The problem is that executing tasks is too slow. Based on the celery log most of the tasks are finished under 0.3 seconds.
I noticed that if I stop the workers and start them again the performance increases, almost up to 200 acks / second, then, after a while it becomes much slower, around 40/s.
I'm not sure but I think it might be a broker issue rather than a celery issue. Looking at the log of a couple of workers I noticed that they all seem to execute tasks, then stop for a bit and start again.
It feels like receiving tasks is slow.
Any ideas about what might cause this ? Thanks !
A log example:
Task drones.tasks.blue_drone_process_task[64c0a826-aa18-4226-8a39-3a455e0916a5] succeeded in 0.18421914400005335s: None
10 seconds break
Received task: drones.tasks.blue_drone_process_task[924a1b99-670d-492e-94a1-91d5ff7142b9]
Received task: drones.tasks.blue_drone_process_task[74a9a1d3-aa2b-40eb-9e5a-1420ea8b13d1]
Received task: drones.tasks.blue_drone_process_task[99ae3ca1-dfa6-4854-a624-735fe0447abb]
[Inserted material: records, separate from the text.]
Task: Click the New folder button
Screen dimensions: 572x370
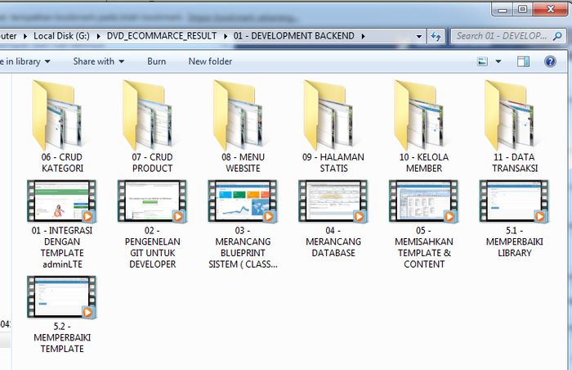Action: pos(210,61)
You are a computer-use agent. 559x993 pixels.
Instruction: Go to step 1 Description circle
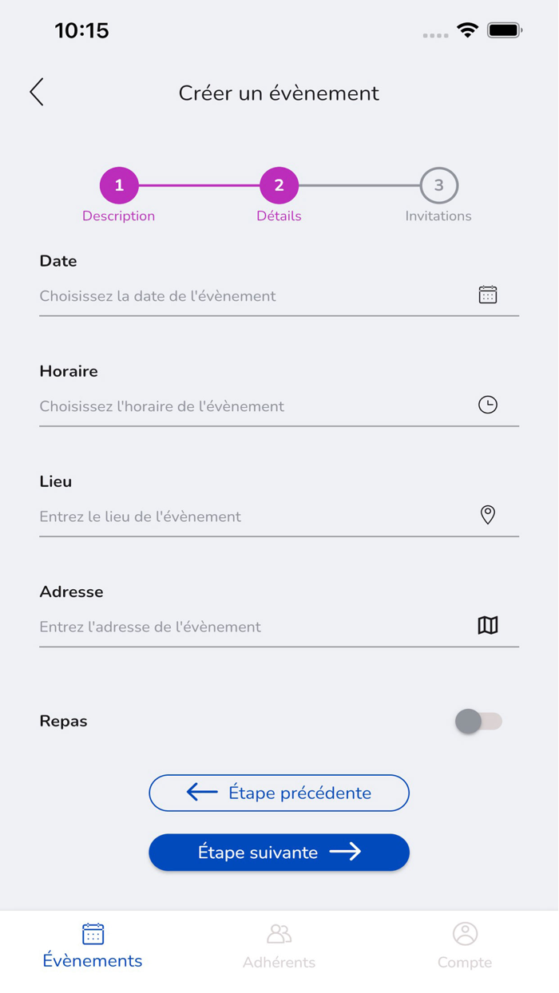click(119, 185)
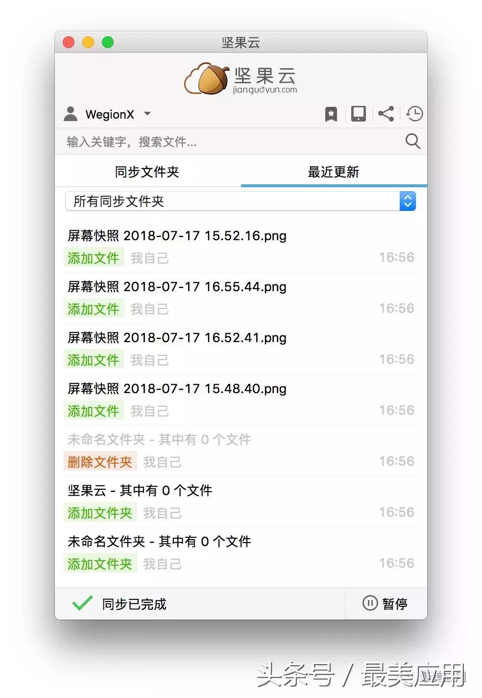Click the 添加文件 label under the first screenshot
The width and height of the screenshot is (482, 698).
(94, 258)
Received task: drones.tasks.blue_drone_process_task[dfbc0d65-c189-4cfc-b6f9-f363f25f2713]
IMO those tasks should execute so fast that I shouldn't be able to read the log.
My setup is:
- celery 4.2.1
- RabbitMQ 3.7.8
- Erlang 21.1
I use this setup for web scraping, have 2 queue. Let's call them Requests and Process.
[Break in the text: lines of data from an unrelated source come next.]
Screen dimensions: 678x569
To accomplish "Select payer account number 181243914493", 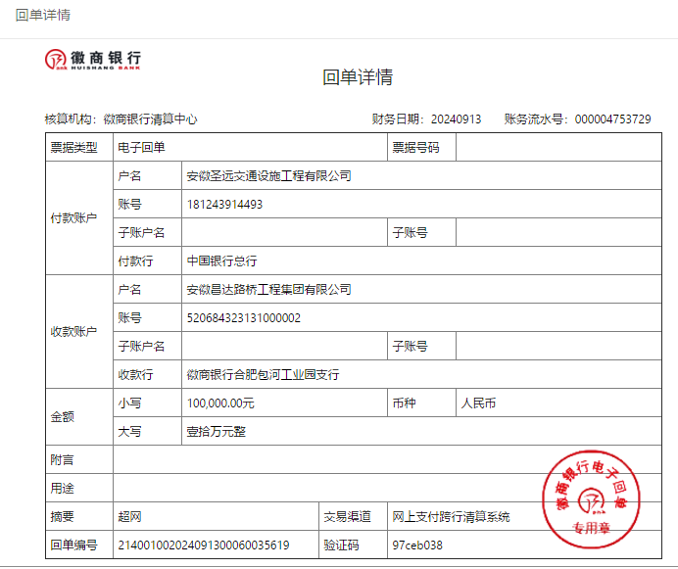I will point(224,205).
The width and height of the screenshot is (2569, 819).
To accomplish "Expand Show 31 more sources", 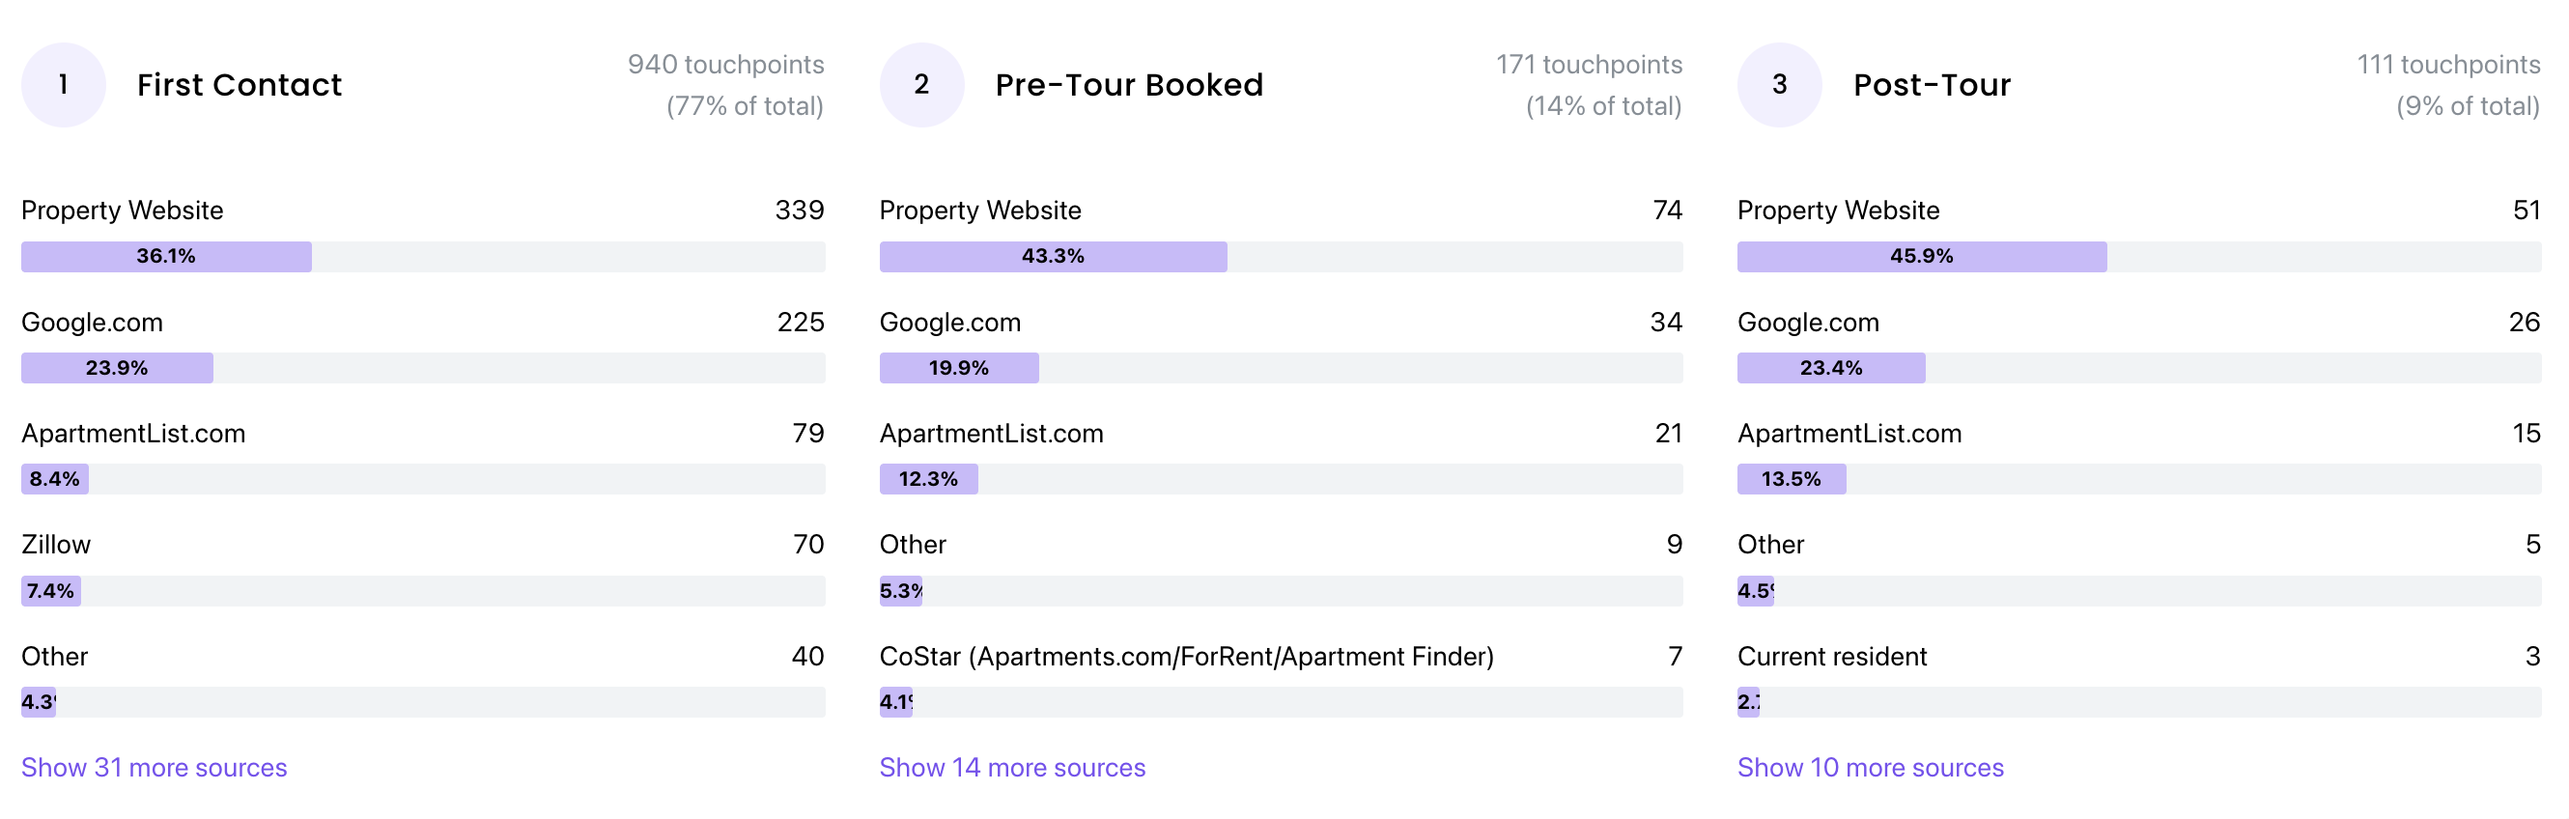I will (155, 767).
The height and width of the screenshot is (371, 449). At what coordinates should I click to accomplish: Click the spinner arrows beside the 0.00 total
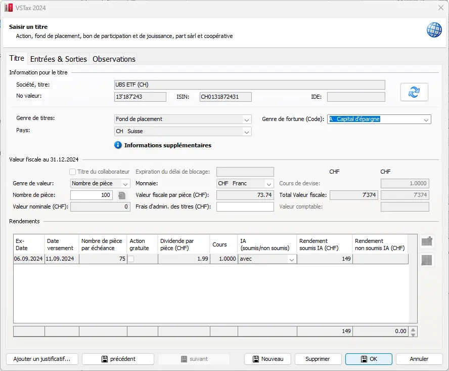coord(413,332)
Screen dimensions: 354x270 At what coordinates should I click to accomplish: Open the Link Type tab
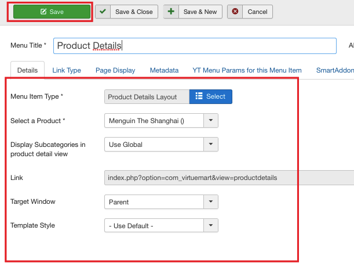click(67, 70)
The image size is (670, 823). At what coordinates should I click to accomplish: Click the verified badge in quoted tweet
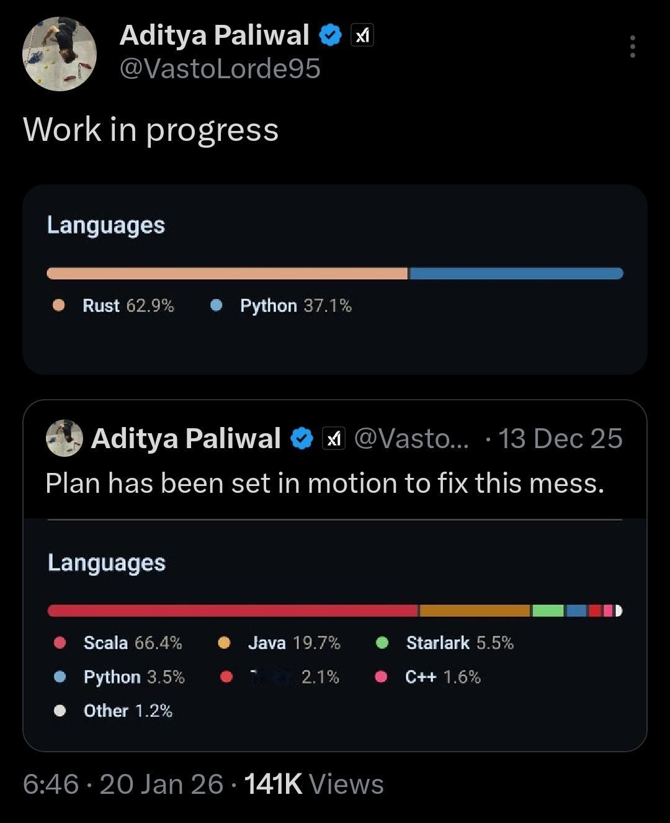301,438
In the Requests queue I URLs that need to be scraped and in the Process queue will find the URL + source code of that page. (max 2.5 MB / source page, I drop it in case it's bigger than that), so all messages in the Process queue are max 2.5MB ± 1KB.
To execute tasks from the Requests queue I use celery with the gevent pool, concurrency 300. (-P gevent -c 300 --without-gossip --without-mingle --without-heartbeat). 4-8 workers like this.
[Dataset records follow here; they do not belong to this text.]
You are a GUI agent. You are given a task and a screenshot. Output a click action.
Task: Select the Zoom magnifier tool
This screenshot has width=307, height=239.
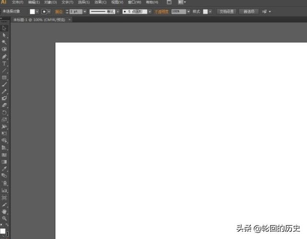click(4, 218)
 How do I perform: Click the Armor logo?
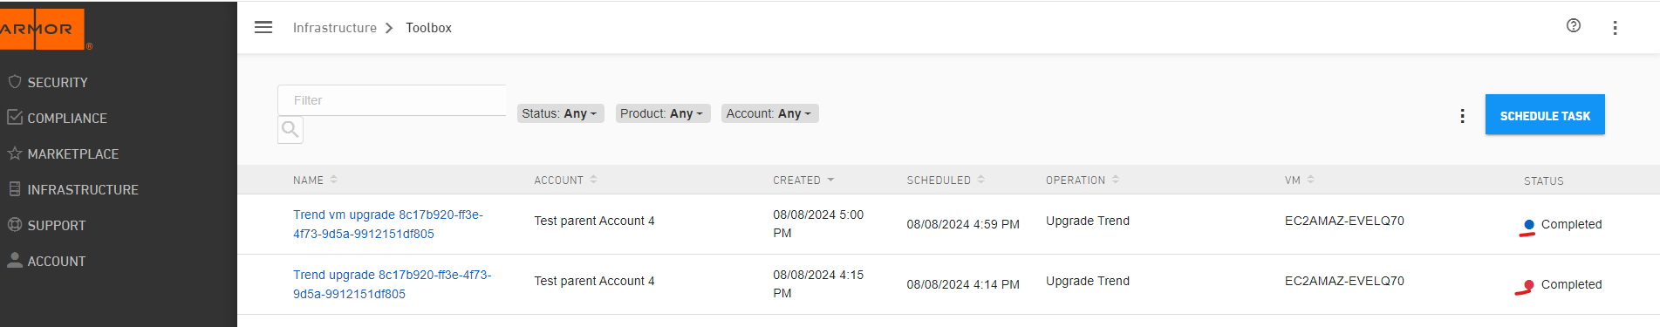click(x=42, y=29)
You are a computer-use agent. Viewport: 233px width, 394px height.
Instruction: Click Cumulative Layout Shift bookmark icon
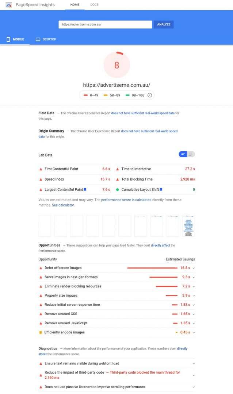(x=161, y=189)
To execute tasks from the Process queue I use the prefork pool (default). (-c 4 --without-gossip --without-mingle --without-heartbeat). 30 workers like this.
Other setup info:
- disabled heartbeats in celery and RabbitMQ, use TCP keep-alive
- everything is in AWS
- c4.xlarge instances for workers
- i3.xlarge for RabbitMQ (30GB RAM, 765 NVMe SSD, 4 cores)
- haproxy for load balancing (I had 2 x RabbitMQ clustered for HA, fully replicated, stopped one thinking that might cause the issue, but I left the load balancer in case I decide to recreate the cluster)
RabbitMQ config:
- hearbeat = 0
- lazy_queue_explicit_gc_run_operation_threshold = 500
- proxy-protocol = true
- vm_memory_high_watermark = 0.6
- vm_memory_high_watermark_paging_ratio = 0.1
- queue_index_embed_msgs_below = 4096
Celery config:
- CELERY_TASK_ACKS_LATE = false (tried both ways)
- CELERY_RESULT_BACKEND = None
- CELERY_WORKER_ENABLE_REMOTE_CONTROL = True
- BROKER_HEARTBEAT = 0
- CELERY_CONTROL_QUEUE_EXPIRES = 60
- CELERY_BROKER_CONNECTION_TIMEOUT = 30
- CELERY_WORKER_PREFETCH_MULTIPLIER = 1
- workers running with Ofair
- max-tasks-per-child = 10 (tried without it as well)
Tried using a higher prefetch, like 5, 10 and 20 and it did not work.